*** PROVIDED RECORDS Section Begins ***
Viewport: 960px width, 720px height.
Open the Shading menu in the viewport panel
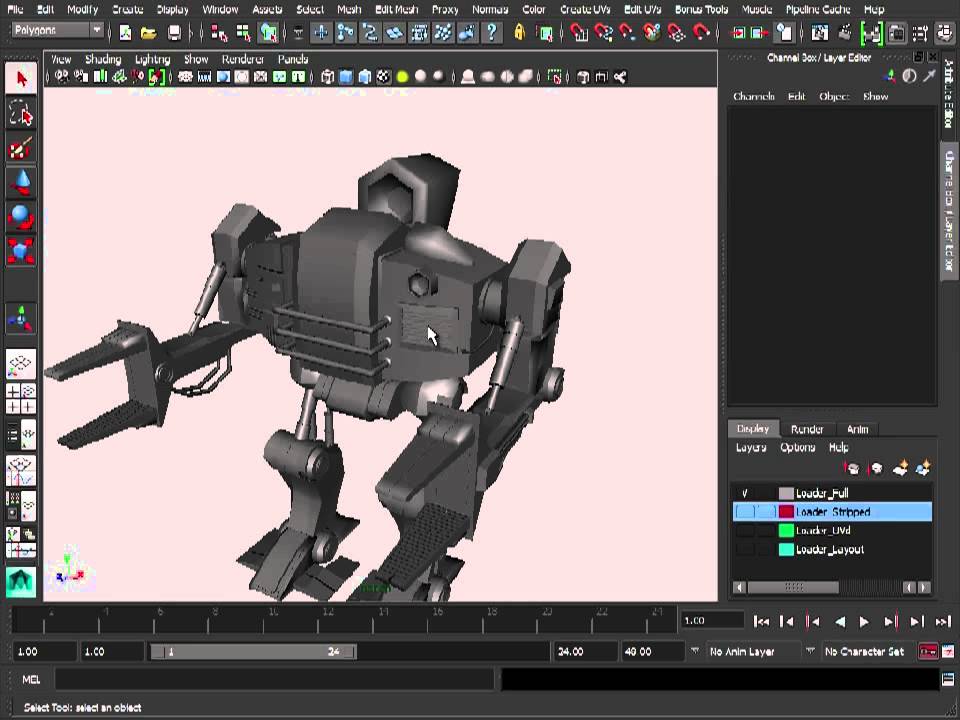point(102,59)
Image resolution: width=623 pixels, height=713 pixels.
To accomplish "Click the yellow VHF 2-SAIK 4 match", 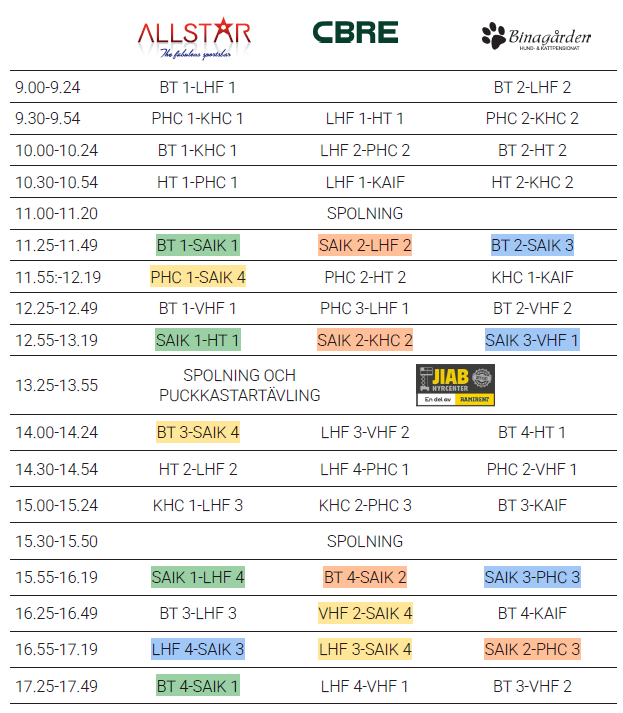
*** PROVIDED RECORDS Section Ends ***
- REQUIREMENT
Pictures don't belong in the copy. Retype exactly the lines from the one with "Image resolution: width=623" through the last line of the records.

- RESULT FOR THIS TASK
Image resolution: width=623 pixels, height=713 pixels.
To accomplish "Click the yellow VHF 2-SAIK 4 match", 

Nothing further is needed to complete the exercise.